2.2 Planar Resonators for Magnetic Resonance Experiments

Modern conventional three-dimensional EPR spectrometers report a spin sensitivity up to ~10⁹ spins Hz^−1/2 thanks to the high quality factor of cavity. The minimum detectable number of spins of an EPR cavity depends also on a set of different parameters, such as cavity volume and strength of the microwave field [118]. For small samples, such as thin films or nanostructures, an efficient way to improve the sensitivity of the EPR measurement is to increase the filling factor

$$ \eta =\frac{\int_{V_s}{\left|{B}_1\right|}^2dV}{\int_{V_c}{\left|{B}_1\right|}^2dV} $$

(33)

being V _c and V _s respectively, the e.m. mode and sample volume [141], by fabricating resonators that match the sample size and that can concentrate the microwave field in the sample space.

Planar resonating circuits show microwave fields confined in a small V _c , limited to about 100 μm above the surface, where the intensity of B ₁ can reach the 0.1 mT range with a limited input power (~100 μW). These devices have been proposed as EPR cavities [142, 143], also because they are suitable for low temperature experiments where microwave heating must be avoided.
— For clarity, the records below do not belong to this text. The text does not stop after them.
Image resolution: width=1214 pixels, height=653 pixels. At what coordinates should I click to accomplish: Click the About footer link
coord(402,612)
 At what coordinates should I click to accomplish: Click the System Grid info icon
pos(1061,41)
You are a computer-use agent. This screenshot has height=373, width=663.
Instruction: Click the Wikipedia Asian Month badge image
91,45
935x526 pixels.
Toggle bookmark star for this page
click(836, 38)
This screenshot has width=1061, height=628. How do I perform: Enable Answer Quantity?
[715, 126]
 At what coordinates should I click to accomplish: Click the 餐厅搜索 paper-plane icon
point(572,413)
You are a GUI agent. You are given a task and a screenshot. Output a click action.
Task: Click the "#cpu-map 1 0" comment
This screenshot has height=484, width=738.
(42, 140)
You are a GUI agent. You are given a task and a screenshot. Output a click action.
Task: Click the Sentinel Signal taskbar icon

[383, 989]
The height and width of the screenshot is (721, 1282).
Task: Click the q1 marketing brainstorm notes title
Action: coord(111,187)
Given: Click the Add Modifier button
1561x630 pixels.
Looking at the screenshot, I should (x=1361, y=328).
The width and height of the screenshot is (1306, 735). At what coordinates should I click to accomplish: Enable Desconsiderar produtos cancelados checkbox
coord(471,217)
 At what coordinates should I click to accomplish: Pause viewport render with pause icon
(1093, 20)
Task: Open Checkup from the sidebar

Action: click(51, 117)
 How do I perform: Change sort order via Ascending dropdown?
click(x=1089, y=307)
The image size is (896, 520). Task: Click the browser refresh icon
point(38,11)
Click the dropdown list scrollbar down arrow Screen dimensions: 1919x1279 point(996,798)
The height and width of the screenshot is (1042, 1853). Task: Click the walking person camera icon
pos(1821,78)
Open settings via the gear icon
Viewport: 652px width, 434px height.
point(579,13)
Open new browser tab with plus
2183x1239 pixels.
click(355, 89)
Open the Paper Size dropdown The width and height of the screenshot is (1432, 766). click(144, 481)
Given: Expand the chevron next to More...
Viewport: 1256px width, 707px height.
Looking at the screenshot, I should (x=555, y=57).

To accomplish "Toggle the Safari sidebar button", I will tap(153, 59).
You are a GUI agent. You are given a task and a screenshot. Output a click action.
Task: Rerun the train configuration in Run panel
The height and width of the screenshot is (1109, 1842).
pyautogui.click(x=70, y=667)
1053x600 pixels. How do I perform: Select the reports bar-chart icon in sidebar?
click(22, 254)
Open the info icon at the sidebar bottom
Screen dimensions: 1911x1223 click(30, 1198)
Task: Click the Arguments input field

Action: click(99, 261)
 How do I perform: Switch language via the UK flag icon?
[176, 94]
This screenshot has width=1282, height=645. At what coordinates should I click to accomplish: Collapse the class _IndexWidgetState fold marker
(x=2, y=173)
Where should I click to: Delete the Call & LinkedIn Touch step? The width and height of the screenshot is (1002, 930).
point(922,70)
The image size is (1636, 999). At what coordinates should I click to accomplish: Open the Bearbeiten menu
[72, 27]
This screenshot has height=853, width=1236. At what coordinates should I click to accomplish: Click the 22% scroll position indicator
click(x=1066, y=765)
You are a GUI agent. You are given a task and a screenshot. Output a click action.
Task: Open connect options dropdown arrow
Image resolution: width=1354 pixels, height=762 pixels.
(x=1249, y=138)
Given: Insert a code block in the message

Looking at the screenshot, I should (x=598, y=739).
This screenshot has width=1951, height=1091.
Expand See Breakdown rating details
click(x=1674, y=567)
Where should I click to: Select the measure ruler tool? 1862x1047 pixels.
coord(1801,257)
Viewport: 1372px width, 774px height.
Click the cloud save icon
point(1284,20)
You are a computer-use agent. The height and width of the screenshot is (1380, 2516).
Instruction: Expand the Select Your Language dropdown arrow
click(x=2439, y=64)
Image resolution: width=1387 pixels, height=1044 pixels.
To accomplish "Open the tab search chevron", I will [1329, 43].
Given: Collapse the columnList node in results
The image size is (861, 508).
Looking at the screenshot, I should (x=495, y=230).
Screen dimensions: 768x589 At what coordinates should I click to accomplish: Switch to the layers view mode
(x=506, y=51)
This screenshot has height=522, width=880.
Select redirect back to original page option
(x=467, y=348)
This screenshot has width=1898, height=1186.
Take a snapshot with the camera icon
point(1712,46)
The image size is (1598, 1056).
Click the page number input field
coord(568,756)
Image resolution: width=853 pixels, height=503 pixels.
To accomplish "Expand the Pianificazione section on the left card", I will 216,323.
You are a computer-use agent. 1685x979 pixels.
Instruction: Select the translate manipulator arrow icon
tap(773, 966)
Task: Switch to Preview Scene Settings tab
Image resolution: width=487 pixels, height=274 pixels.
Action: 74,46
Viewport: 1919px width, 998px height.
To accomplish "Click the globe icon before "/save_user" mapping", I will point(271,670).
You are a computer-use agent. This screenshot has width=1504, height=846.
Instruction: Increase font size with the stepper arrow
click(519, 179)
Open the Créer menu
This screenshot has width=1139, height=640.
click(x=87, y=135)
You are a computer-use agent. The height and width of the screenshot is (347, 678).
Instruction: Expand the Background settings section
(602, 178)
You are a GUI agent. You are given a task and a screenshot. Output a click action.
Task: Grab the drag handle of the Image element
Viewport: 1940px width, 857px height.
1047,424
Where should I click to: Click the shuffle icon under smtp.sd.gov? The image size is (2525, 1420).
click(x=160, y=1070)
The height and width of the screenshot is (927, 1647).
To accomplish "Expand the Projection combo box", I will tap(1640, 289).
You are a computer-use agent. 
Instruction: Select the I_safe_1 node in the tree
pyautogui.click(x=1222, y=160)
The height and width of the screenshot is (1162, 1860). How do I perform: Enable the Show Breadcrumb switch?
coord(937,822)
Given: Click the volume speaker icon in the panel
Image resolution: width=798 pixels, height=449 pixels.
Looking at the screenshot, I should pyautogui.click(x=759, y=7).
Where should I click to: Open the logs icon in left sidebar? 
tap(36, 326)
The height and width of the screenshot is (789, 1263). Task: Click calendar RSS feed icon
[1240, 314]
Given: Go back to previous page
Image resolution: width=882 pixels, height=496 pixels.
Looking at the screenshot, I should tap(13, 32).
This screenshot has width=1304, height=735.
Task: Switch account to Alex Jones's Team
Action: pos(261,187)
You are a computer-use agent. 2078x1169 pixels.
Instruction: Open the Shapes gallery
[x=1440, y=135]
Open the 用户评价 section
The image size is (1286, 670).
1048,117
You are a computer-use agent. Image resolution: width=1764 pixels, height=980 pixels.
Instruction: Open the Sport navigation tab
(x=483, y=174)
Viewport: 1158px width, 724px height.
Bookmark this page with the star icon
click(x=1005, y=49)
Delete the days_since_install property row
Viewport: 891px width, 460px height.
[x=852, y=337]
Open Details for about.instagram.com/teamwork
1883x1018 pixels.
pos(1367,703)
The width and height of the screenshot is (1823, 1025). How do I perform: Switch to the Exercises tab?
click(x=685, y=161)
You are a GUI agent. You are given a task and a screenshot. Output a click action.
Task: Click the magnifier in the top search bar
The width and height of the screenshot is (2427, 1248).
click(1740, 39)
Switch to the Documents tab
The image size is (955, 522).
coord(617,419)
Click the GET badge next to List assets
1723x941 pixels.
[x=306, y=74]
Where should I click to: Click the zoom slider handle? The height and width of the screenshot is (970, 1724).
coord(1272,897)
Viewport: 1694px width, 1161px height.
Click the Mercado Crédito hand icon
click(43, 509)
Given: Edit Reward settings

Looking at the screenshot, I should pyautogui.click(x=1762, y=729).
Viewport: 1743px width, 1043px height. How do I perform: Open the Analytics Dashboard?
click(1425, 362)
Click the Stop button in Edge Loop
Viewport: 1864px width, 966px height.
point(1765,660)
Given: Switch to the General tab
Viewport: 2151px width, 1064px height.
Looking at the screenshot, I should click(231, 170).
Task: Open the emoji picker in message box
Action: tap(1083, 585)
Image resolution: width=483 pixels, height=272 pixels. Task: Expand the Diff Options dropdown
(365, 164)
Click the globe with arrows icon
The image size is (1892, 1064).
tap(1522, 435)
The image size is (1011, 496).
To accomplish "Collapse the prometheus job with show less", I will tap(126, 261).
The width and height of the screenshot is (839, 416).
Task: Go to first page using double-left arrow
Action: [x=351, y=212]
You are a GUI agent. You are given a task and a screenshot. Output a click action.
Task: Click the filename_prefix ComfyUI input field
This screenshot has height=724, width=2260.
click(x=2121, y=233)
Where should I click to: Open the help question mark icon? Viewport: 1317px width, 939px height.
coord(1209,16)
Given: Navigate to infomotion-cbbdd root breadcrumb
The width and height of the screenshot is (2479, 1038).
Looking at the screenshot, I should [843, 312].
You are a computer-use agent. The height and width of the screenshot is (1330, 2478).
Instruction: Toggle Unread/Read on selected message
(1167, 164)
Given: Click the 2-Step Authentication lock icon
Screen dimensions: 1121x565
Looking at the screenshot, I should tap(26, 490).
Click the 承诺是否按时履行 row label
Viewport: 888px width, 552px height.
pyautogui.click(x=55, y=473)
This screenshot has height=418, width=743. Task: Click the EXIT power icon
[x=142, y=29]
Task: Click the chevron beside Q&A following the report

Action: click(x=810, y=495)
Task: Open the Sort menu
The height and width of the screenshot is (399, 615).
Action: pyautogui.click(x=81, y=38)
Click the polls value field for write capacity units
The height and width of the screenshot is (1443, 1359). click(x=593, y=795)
With the purpose to maximize the power to field conversation efficiency on the sample volume, several designs have been studied, including microstrips [144], planar microcoils [145, 146], and surface loop-gap microresonators [147]. These devices, investigated by means of both continuous-wave and pulsed EPR experiments, report an increase of the sensitivity up to ~10⁶ spins Hz^−1/2 [147]. Similar resonators were also used for ferromagnetic resonance measurements [148–150]. In addition, cross-shaped resonators were proposed for controlling the polarization of the microwave mode [151].

Continuous-wave EPR of different spin ensembles has been exploited for strong-coupling experiments with coplanar waveguide resonators [94–97, 152]. Superconducting resonators have also been studied for pulsed EPR [123, 153] or non-resonating frequency-sweeping EPR [108]. Optimized resonators made with parallel arrays of superconducting microstrip have been also developed for improving the homogeneity of B ₁ over a large region [123].